Figure 5.

Å6 inhibited the Akt pathway, but activated the AMPK pathway. (A) RAW264.7 cells were pretreated with 100 μM Å6 for 30 min and then stimulated with 1 μg/ml LPS for the indicated periods. Phospho‐Akt, Akt, phospho‐AMPK, and AMPK were examined by a Western blot analysis. The histogram on the bottom panel shows quantitative representations of phospho‐Akt or phospho‐AMPK obtained from densitometry analysis after normalization to the levels of Akt or AMPK expression, respectively (n = 3). (B and C) RAW264.7 cells were cultured for 3 days in the absence or presence of LPS (1 μg/ml), M‐CSF (100 ng/ml), Å6 (100 μM), or compound C (0.5 μM) as indicated. (B) TRAP‐staining was performed to detect OC differentiation.

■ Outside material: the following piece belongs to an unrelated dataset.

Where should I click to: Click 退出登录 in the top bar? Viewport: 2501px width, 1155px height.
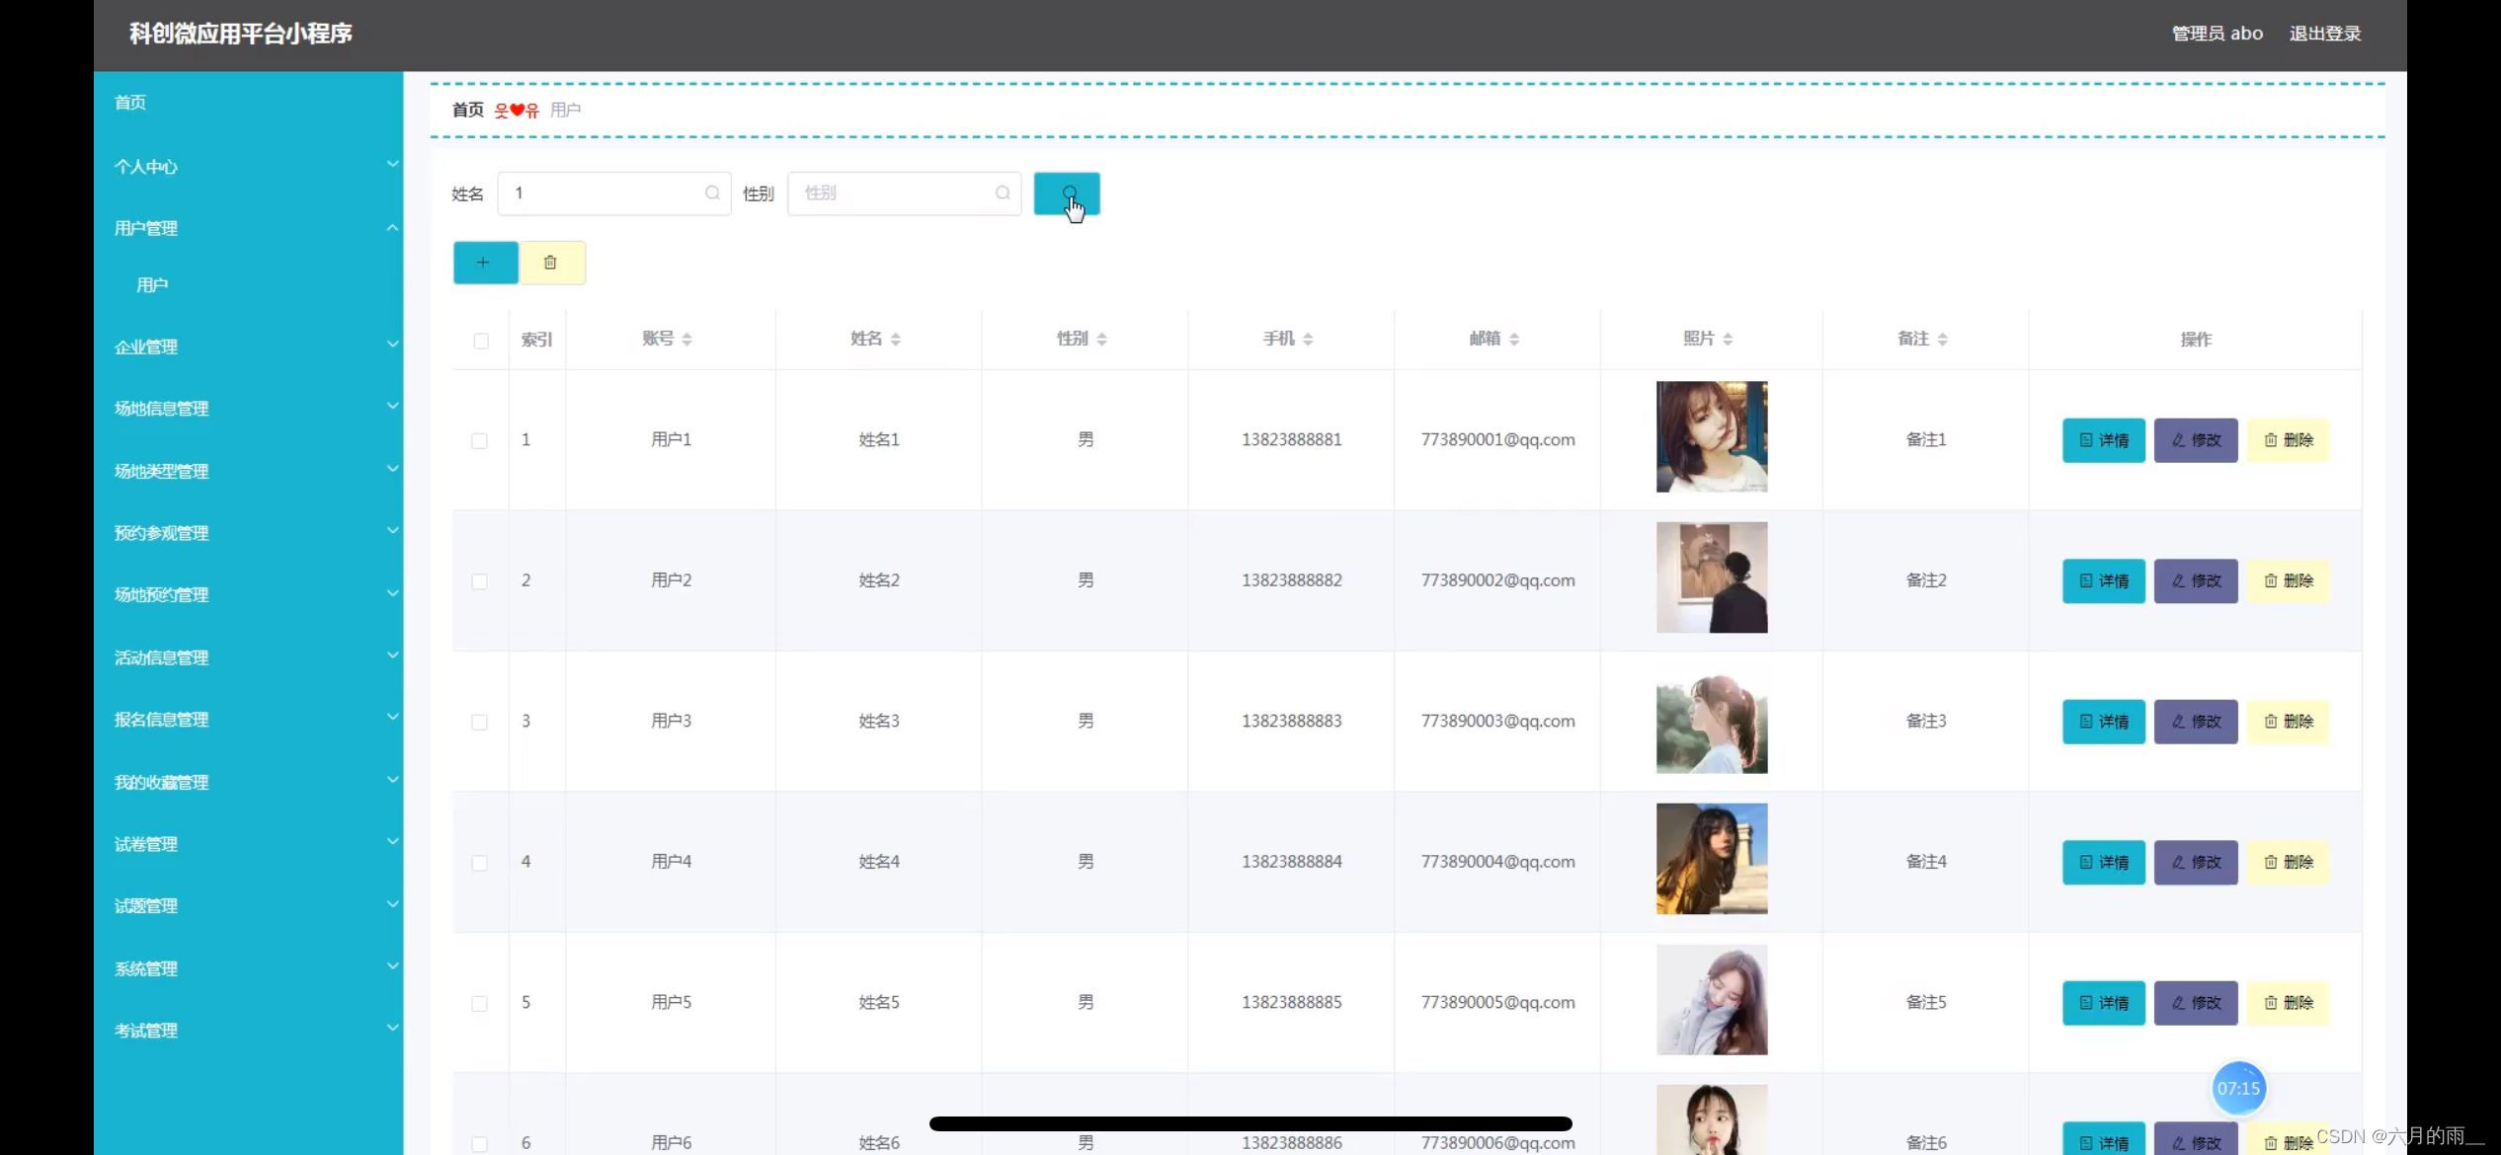point(2324,34)
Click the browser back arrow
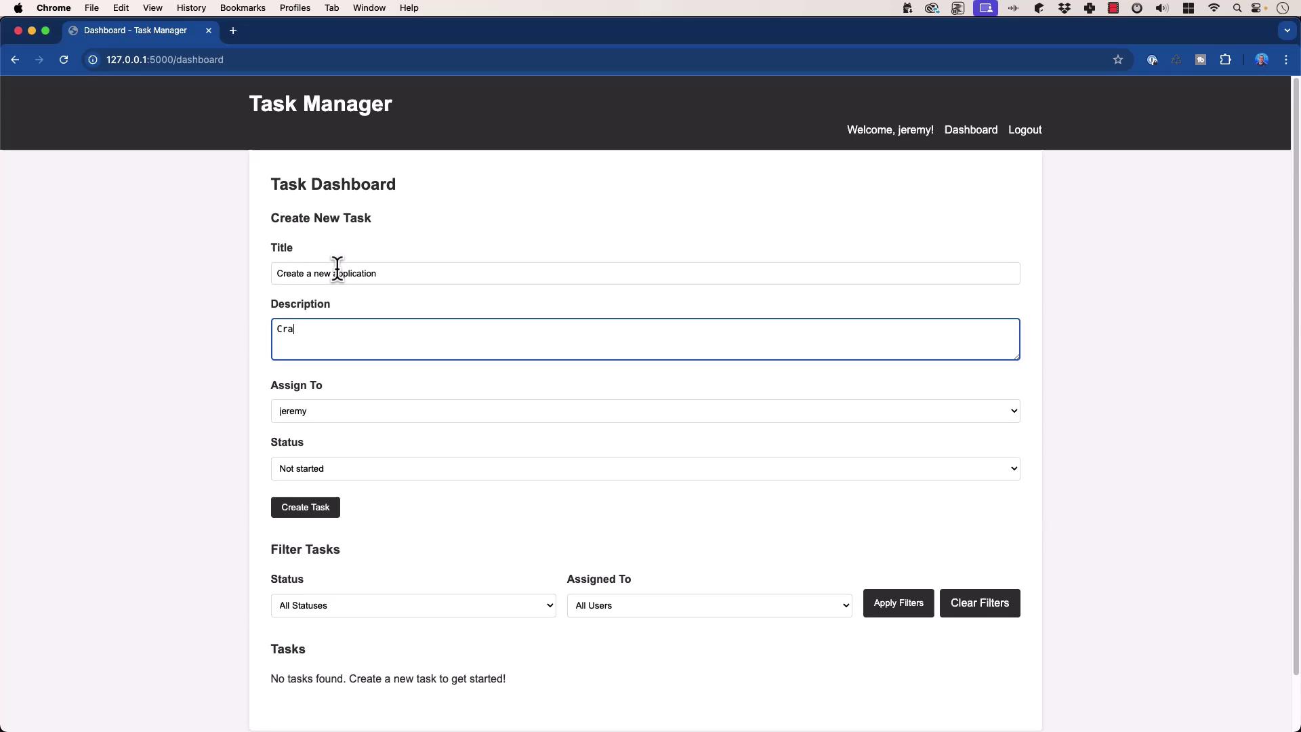This screenshot has width=1301, height=732. [15, 60]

Scale bar = 100 μm. (C) The expression of NFATc1 and TRAP in RAW264.7 cells was examined by a Western blot analysis. The histogram on the right panel shows quantitative representations of NFATc1 or TRAP obtained from densitometry analysis after normalization to the levels of GAPDH expression (n = 3). (D) RAW264.7 cells were cultured for 24 h in the absence or presence of LPS (1 μg/ml), Å6 (100 μM), or compound C (0.5 μM) as indicated. The TNF‐α content in the conditioned media of RAW264.7 cells was determined by using ELISA as described in Materials and Methods (n = 3). The data represent the mean ± SEM. *p < 0.01, **p < 0.05.